§ **Text under study**:
'''

Does Autism Develop in the Womb? A Million Dollar Question


Autism is a neurodevelopmental disorder that remains largely unexplored despite rapidly increasing numbers of patients. Immune abnormalities, now considered to be the cause of many diseases, also play a role in the development of autism. Brain swelling and peripheral immune system disturbances are commonly seen in autistic patients. In addition, immune abnormalities are accompanied by abnormalities in the gut microbiota, which is also thought to be involved in disease pathogenesis through the gut-brain axis. However, the essential mechanisms behind these immune abnormalities remain to be elucidated.

Given the critical developmental stages of immune insults and the extensive involvement of the immune system in the development of autism, the research team hypothesized that a common etiology underlies widespread immune dysregulation and originates from different types of progenitor cells. The analysis focused on hematopoietic cells from which immune cells are derived, as well as the yolk sac and aorta-gonad-mesonephros, which are involved in hematopoiesis during the fetal stage. These results look for a common ancestor of inflammation in the brain and abnormalities in the peripheral immune system. BTBR mice were used as an idiopathic model for autism for this study.

'''

§ **Provided material**:

'''

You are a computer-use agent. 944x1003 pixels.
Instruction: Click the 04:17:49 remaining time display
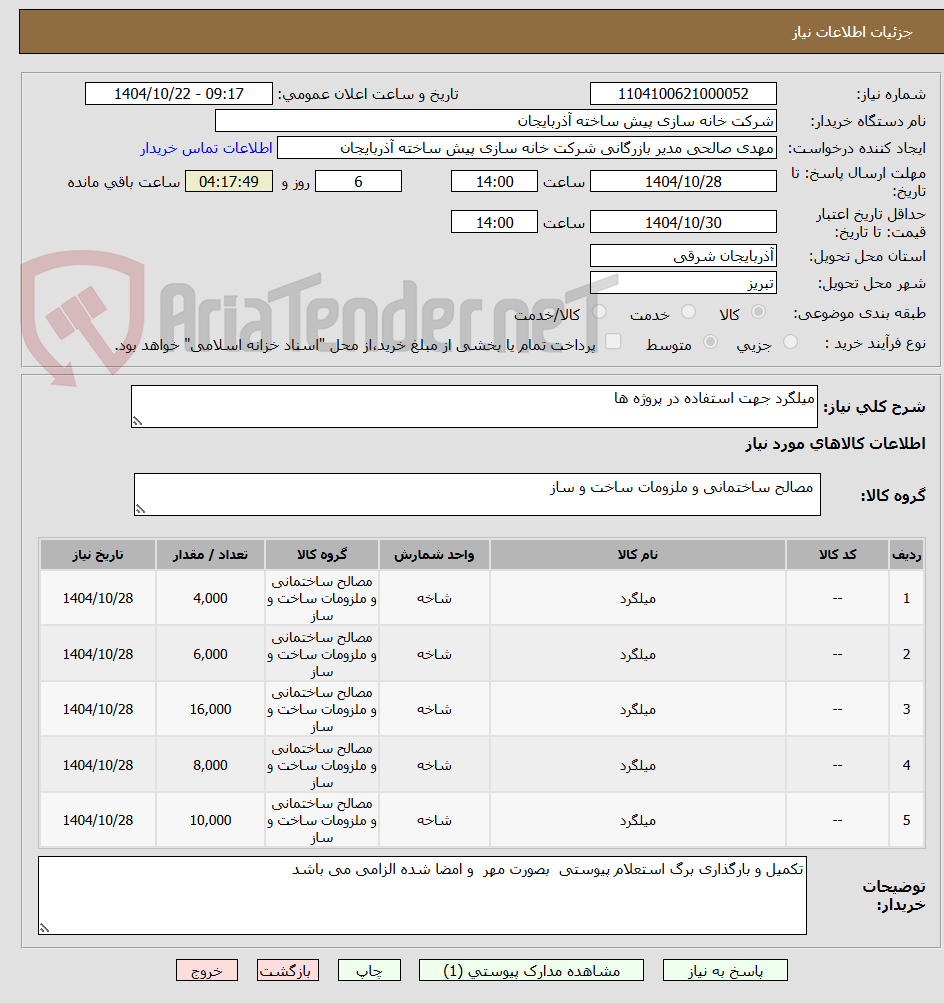(x=229, y=181)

'''

§ **Activity 1**:
Decide whether each statement agrees with the passage on autism and the womb: (a) The study used BTBR mice as a model for autism. (b) The essential mechanisms behind the immune abnormalities in autism have been fully explained. (c) Brain swelling is rarely seen in autistic patients. Answer yes or no for each, quoting the deciding words.
§ **Activity 2**:
According to the passage on autism and the womb, which structures involved in hematopoiesis during the fetal stage were part of the analysis?
§ **Activity 3**:
Reproduce the part of the passage on autism and the womb starting at "Does Autism Develop" and ending at "to be elucidated.".
The material plays no part in this work.

§ **Problem solution 1**:
(a) Yes: "BTBR mice were used as an idiopathic model for autism for this study."
(b) No: "However, the essential mechanisms behind these immune abnormalities remain to be elucidated."
(c) No: "Brain swelling and peripheral immune system disturbances are commonly seen in autistic patients."

§ **Problem solution 2**:
The yolk sac and the aorta-gonad-mesonephros.

§ **Problem solution 3**:
Does Autism Develop in the Womb? A Million Dollar Question


Autism is a neurodevelopmental disorder that remains largely unexplored despite rapidly increasing numbers of patients. Immune abnormalities, now considered to be the cause of many diseases, also play a role in the development of autism. Brain swelling and peripheral immune system disturbances are commonly seen in autistic patients. In addition, immune abnormalities are accompanied by abnormalities in the gut microbiota, which is also thought to be involved in disease pathogenesis through the gut-brain axis. However, the essential mechanisms behind these immune abnormalities remain to be elucidated.